What's the nightlife like?

The nightlife in Santo is based mainly around the local restaurants and resorts. In town there are two bars - the one on the beachfront is popular for after-work drinks in the sea breeze. The local resorts often have Island Nights or themed events which are always entertaining.

What is your favourite part?

My favourite place in Santo is Aese Island (pronounced Ice). It's a 15-minute boat ride from the mainland and it is the most beautiful deserted island. The water is crystal clear and several shades of blue and green at the same time, the sand is golden and so soft, there is fabulous snorkelling on the reef. It is the most relaxing place on Earth.

What time of year is best to visit?

As a Cantabrian who has lived through my fair share of chilly winters and not-so-hot summers, I think anytime is a good time to visit the warmth of Vanuatu. However, the best time is April to October as it's the dry season, with less humidity and less chance of rain, so it is a much more comfortable heat.
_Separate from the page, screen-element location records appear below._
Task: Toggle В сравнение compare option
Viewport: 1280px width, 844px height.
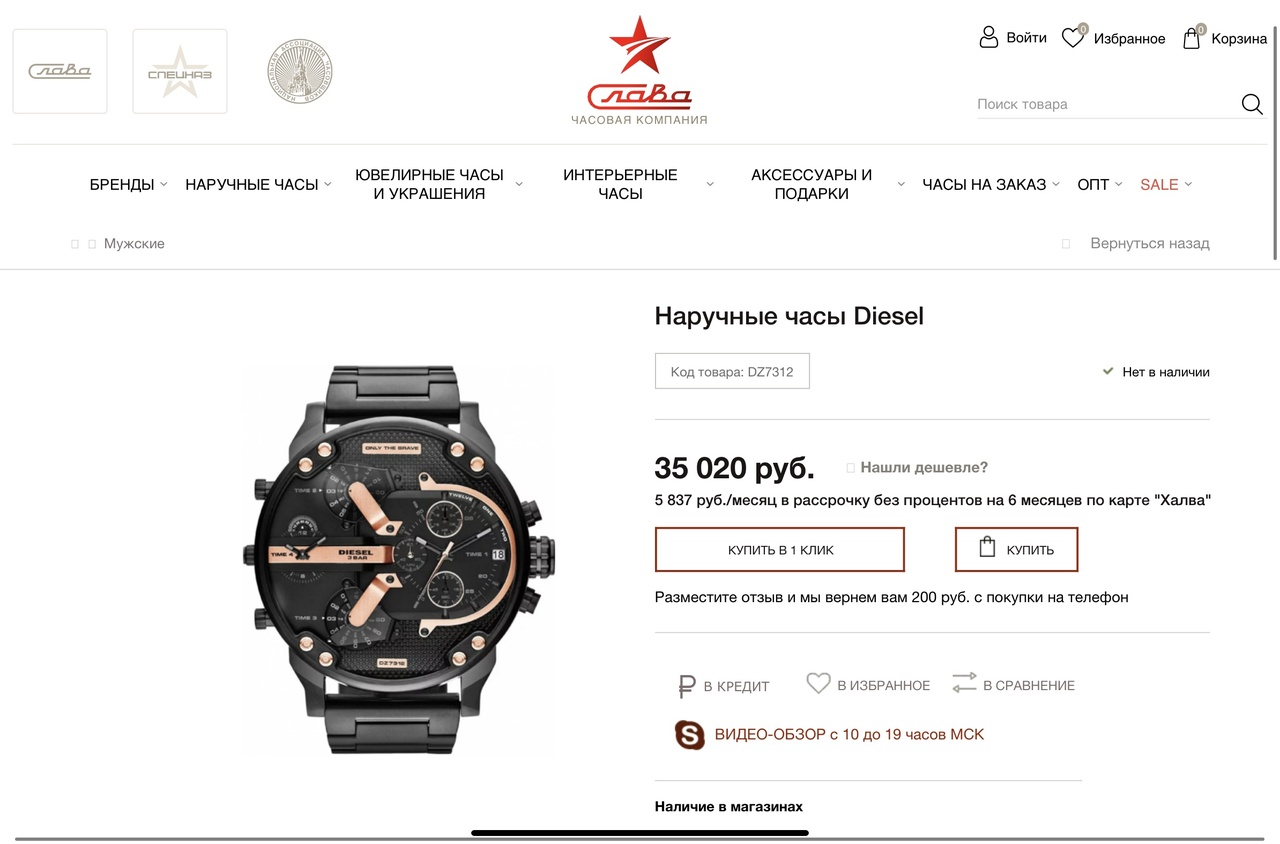Action: 1013,685
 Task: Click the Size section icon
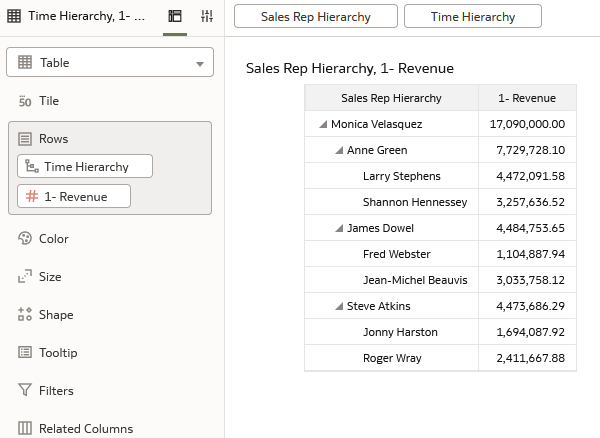(x=26, y=277)
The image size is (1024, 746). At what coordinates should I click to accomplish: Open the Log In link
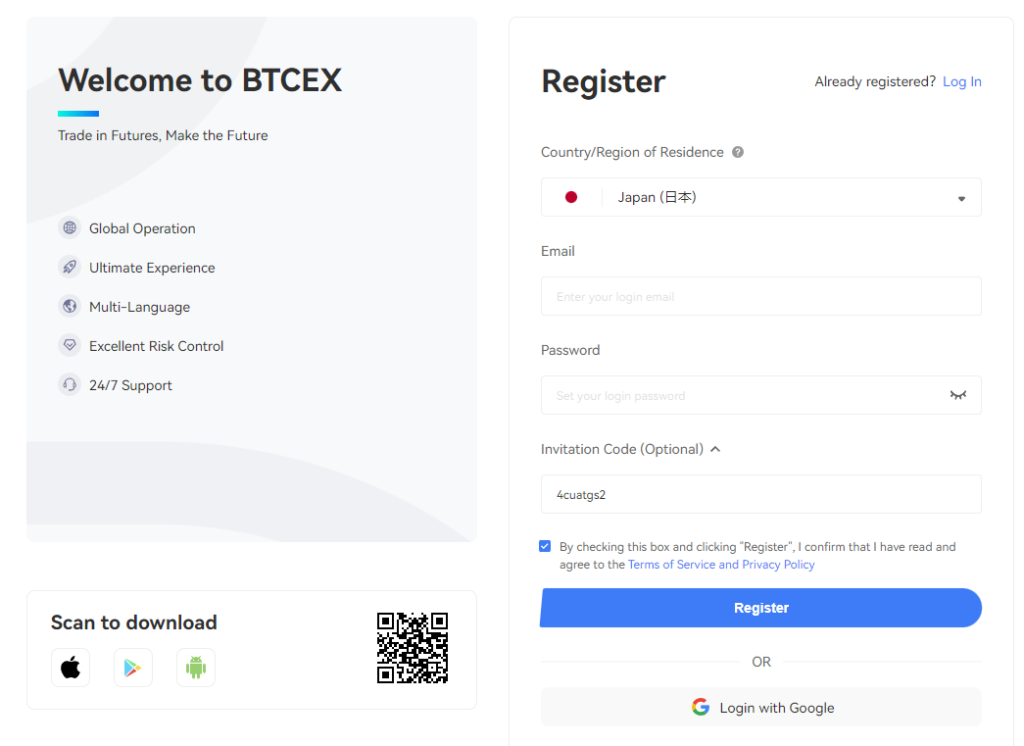click(x=962, y=82)
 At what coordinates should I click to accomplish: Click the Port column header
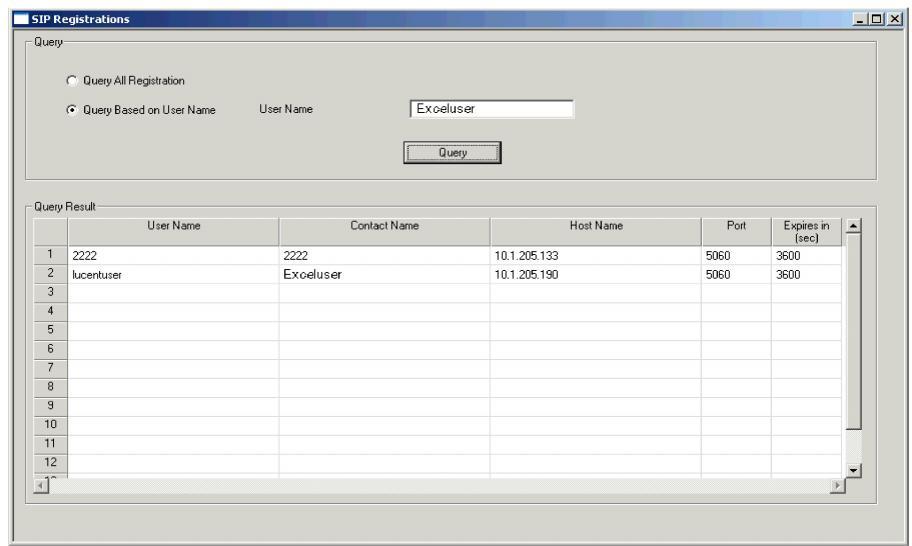tap(735, 227)
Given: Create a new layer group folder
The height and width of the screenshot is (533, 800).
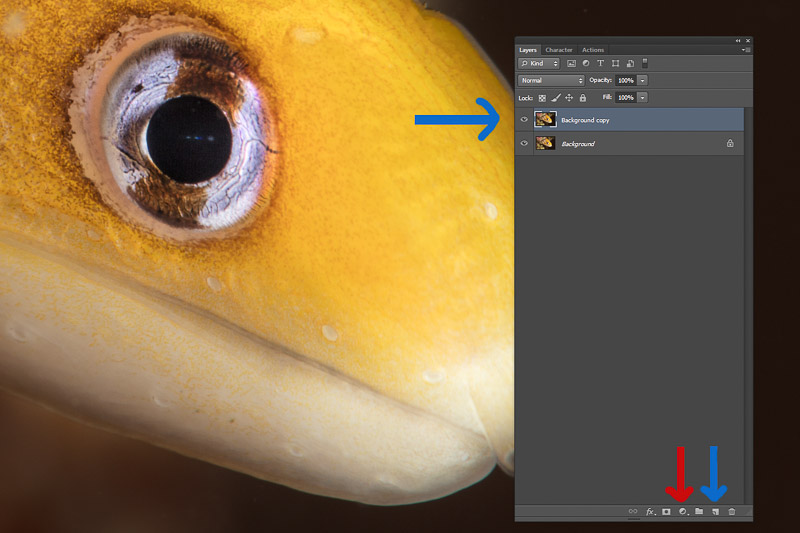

What's your must-do thing for visitors?

It would have to be visiting the Matevulu and Nandas Blue Holes. You have never seen a blue this blue. Champagne Beach is also a must see. This is where the tourist guide pictures come true and you realise they actually aren't Photoshopped. The colour of the water is amazing, swimming in the warm waters is so relaxing and it's likely you will have the entire place to yourself. Bliss.

What are your top tips for tourists?

My top tip would be to make sure you give yourself enough time to see all that Santo has to offer, swimming at beautiful beaches, snorkelling at Million Dollar Pt, fishing for mahi-mahi and wahoo, scuba diving the [ocean liner] President Coolidge, horse riding among the coconut plantations, relaxing with sundowners at one of the many beachside resorts and enjoying getting to know the friendly locals.

How easy is it for you to get back to New Zealand?

It is a 45-minute flight from Santo to Port Vila, the capital of Vanuatu, then a three-hour flight to Auckland.